National Instruments has announced LabVIEW 2009, a graphical system design software platform for control, test, and embedded system development. LabVIEW 2009 simplifies the development challenges of parallel hardware architectures with new virtualization technology that takes advantage of multicore systems as well as by offering new compiler improvements and IP that enhance field-programmable gate array (FPGA) design. The latest version of LabVIEW makes it possible to deploy code to wireless sensor networks to help engineers and scientists build smarter industrial measurement and monitoring systems and features new solutions for testing multiple wireless standards such as WLAN, WiMAX, GPS and MIMO systems on a single hardware platform. In addition, LabVIEW 2009 simplifies real-time math by streamlining mathematical algorithm design and deployment to real-time hardware.
"In today's challenging economic climate, engineers and scientists are being asked to complete their projects with fewer resources and in less time," says National Instruments' James Truchard. "With new opportunities emerging from investments in infrastructure, environmental monitoring, medical research and device design and test, we focused our LabVIEW 2009 development to harness key technologies such as multicore, FPGA design, wireless platforms and real-time math to empower innovation in these areas.
Virtualization technology makes it possible to run multiple operating systems side by side on the same multicore processing hardware to build more efficient systems. New NI Real-Time Hypervisor software combines the power of the LabVIEW Real-Time Module with general-purpose OS capabilities to reduce overall system cost and size. Using this software, engineers and scientists can run Windows XP and LabVIEW Real-Time side by side on the same controller, partitioning the processor cores among the two operating systems for more efficient use of system resources. The Real-Time Hypervisor works with dual- and quad-core NI PXI controllers as well as the NI Industrial Controller.
While virtualization provides a new way to design parallel systems, LabVIEW 2009 also delivers enhancements for existing parallel design technology including multicore programming and FPGA development. LabVIEW 2009 features a new parallel for-loop structure, which automatically divides iterations of loops across multiple processors to increase the execution speed of the process. LabVIEW also further simplifies FPGA programming by offering early compile feedback and critical path highlighting to make early estimates on FPGA resource usage and better debug timing violations. Additionally, new streamlined FPGA IP delivers higher-throughput math and signal processing performance.

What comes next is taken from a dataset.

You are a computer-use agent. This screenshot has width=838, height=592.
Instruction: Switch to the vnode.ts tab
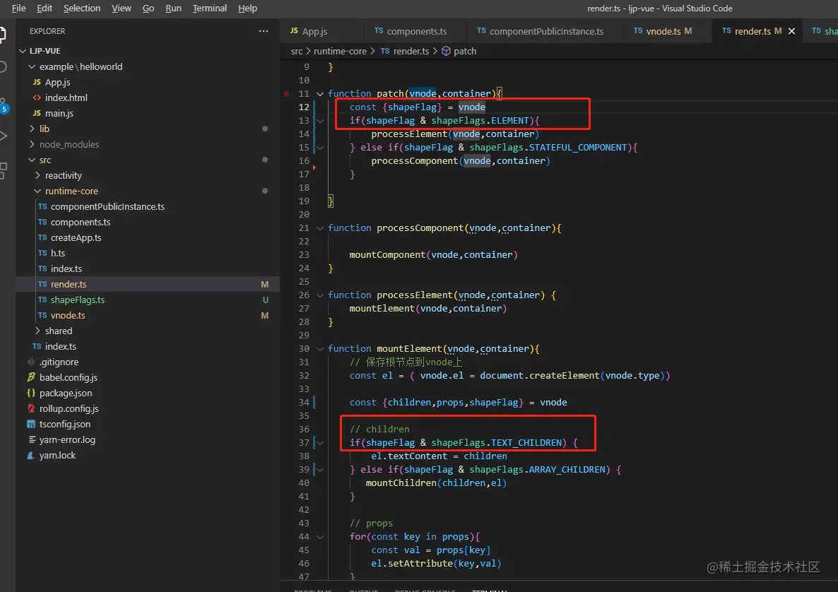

Wireless sensor networks (WSNs) make it possible to deploy distributed measurements across vast physical hardware systems. With WSNs, engineers and scientists can analyze more effectively everything from rain forests and river deltas to the health and safety of buildings and bridges. LabVIEW provides the ability to configure the new NI WSN platform with a drag-and-drop programming environment for performing analysis as well as extracting and presenting measurement data. Using the new LabVIEW Wireless Sensor Network Module Pioneer, engineers and scientists can program the individual NI WSN measurement nodes to extend node battery life, increase acquisition performance and create custom sensor interfaces.

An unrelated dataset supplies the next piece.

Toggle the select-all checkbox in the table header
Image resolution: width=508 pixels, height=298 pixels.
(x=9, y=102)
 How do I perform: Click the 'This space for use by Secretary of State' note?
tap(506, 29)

With software-defined instrumentation using LabVIEW, engineers and scientists can implement the same measurement platform to acquire and analyze any modulation scheme or protocol standard rather than using dedicated box instruments for specific protocols. The new NI WLAN Measurement Suite for LabVIEW guarantees compliance with IEEE 802.11 a/b/g standards and performs measurements more than five times faster than traditional box instruments. In addition to the WLAN Measurement Suite, the WiMAX, GPS and MIMO solutions for LabVIEW provide the ability to test more wireless standards with NI modular instruments.

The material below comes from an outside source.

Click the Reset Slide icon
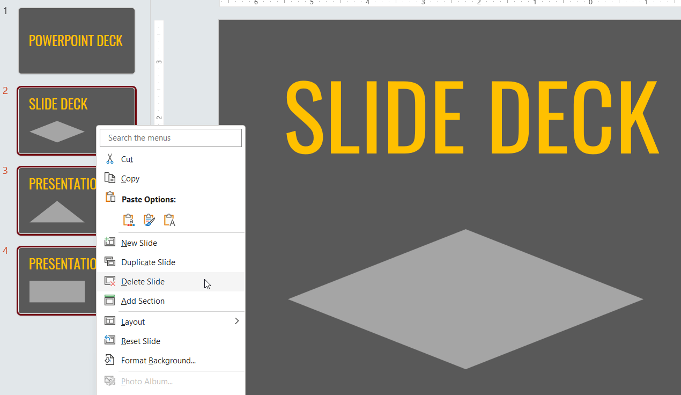 click(x=109, y=341)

LabVIEW features built-in math libraries that contain more than 1,000 functions ranging from low-level, point-by-point signal processing to high-level, configuration-based implementations, all of which can be deployed to real-time embedded devices. With the LabVIEW MathScript RT Module, LabVIEW 2009 further expands access to real-time math, which is the implementation and deployment of mathematical algorithms to deterministic operating systems, for engineers and scientists using text-based math tools. The module also provides engineers and scientists the ability to incorporate their own existing .m files using interactive user interfaces and real-world I/O and easily deploy them to real-time hardware for faster system prototyping. By simplifying the process of deploying mathematical algorithms to real-time embedded hardware, LabVIEW 2009 can help medical device designers, machine builders and autonomous system designers shorten product time to market.